8 Guidelines for a Successful Site
#1 Care about what you’re writing
You will be way more successful if you have a passion about what you’re writing. You should also care about how the site looks, the ease of getting to information, and the quality of the content.
#2 Provide something useful or at least purposeful
Define your site. What is the purpose of your site? Would readers want to visit more than once? What makes your site unique from other sites? Your goal is to try to add value to the web and to the community.
#3 Don’t build a site that embarrasses you
If you can’t comfortably put your name on the site and let people know who you are, then you probably shouldn’t build it. It’s not that people who build junk sites don’t make money, but it’s a lot easier to advertise for a site when you’re willing to tell people what it is.
#4 Don’t get greedy
Don’t cash in too soon and make sure ads are subtle and don’t detract from content. Putting ads on your site too early can kill your site or make it look like web spam. A site must give people a sense of an established presence before it can get away with advertising. Nothing kills a new site faster than tacky ads. Offer your content graciously.

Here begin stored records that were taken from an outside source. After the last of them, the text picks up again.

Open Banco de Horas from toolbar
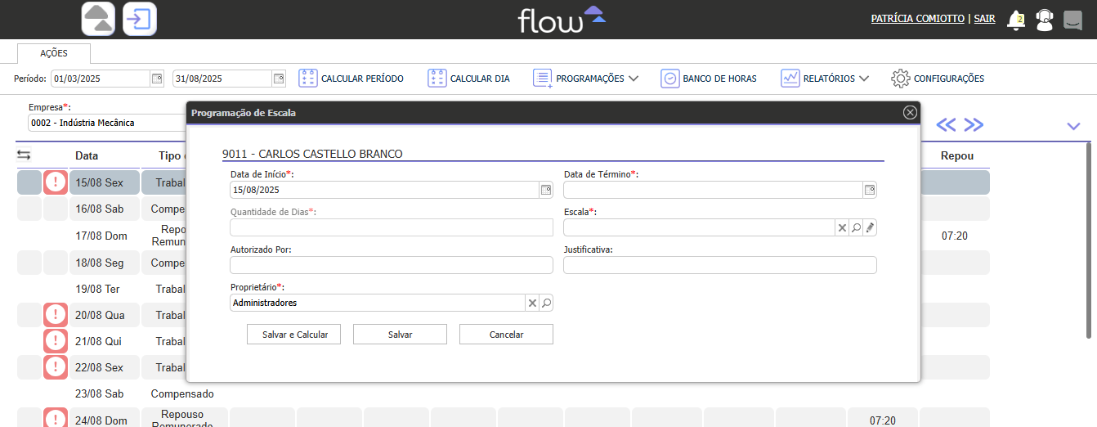Screen dimensions: 1097x427 (709, 79)
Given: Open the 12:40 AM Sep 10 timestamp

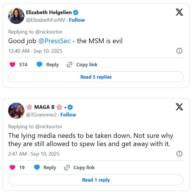Looking at the screenshot, I should pyautogui.click(x=35, y=51).
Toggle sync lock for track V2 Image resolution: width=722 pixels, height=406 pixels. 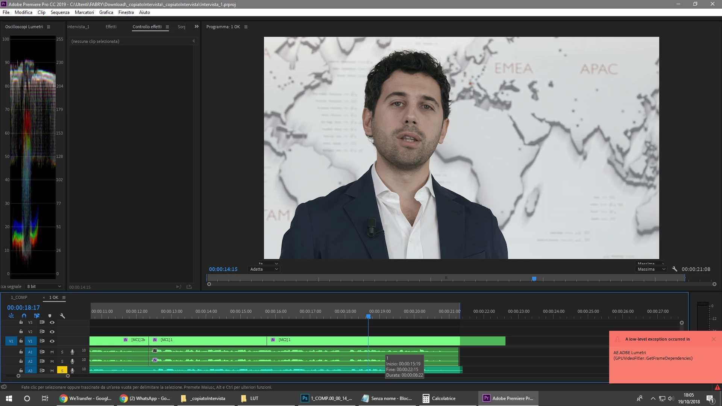42,332
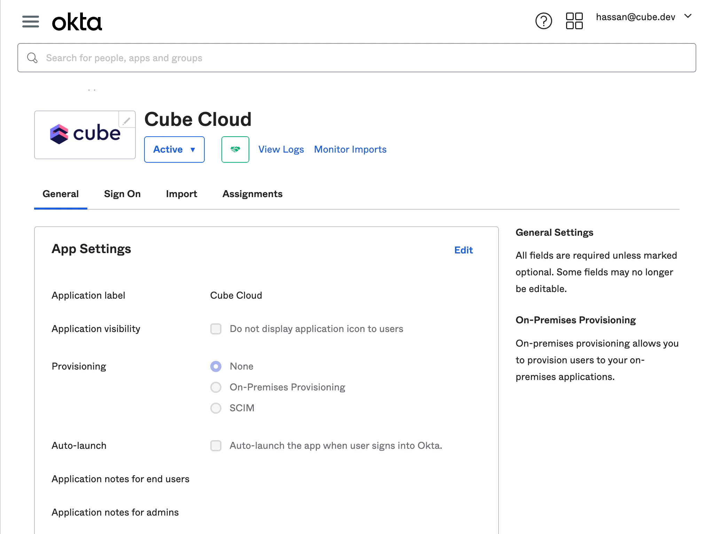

#5 Plug your site whenever you can
Your return label on regular mail can have your website. Your email signature can contain a link to your site. Same goes for forums. Just remember the previous rule: don’t embarrass yourself–if you need to hide your real identity, it’s probably overdoing it.
#6 Focus on traffic, not search engines
Search engines should be trying to optimize themselves to find good sites. Make your site good–a good site has a lot of people that want to visit.
#7 Seed your site
If you’re planning on running a site that has community-driven content, start by trying to seed the content you have to get things started. You need to have something there to attract the first people.
#8 Find a niche
The less competition the better. Try to have a site that is focused towards a particular audience that is being less serviced than it aught to. Better to be the master of one specific area, than a jack of all trades.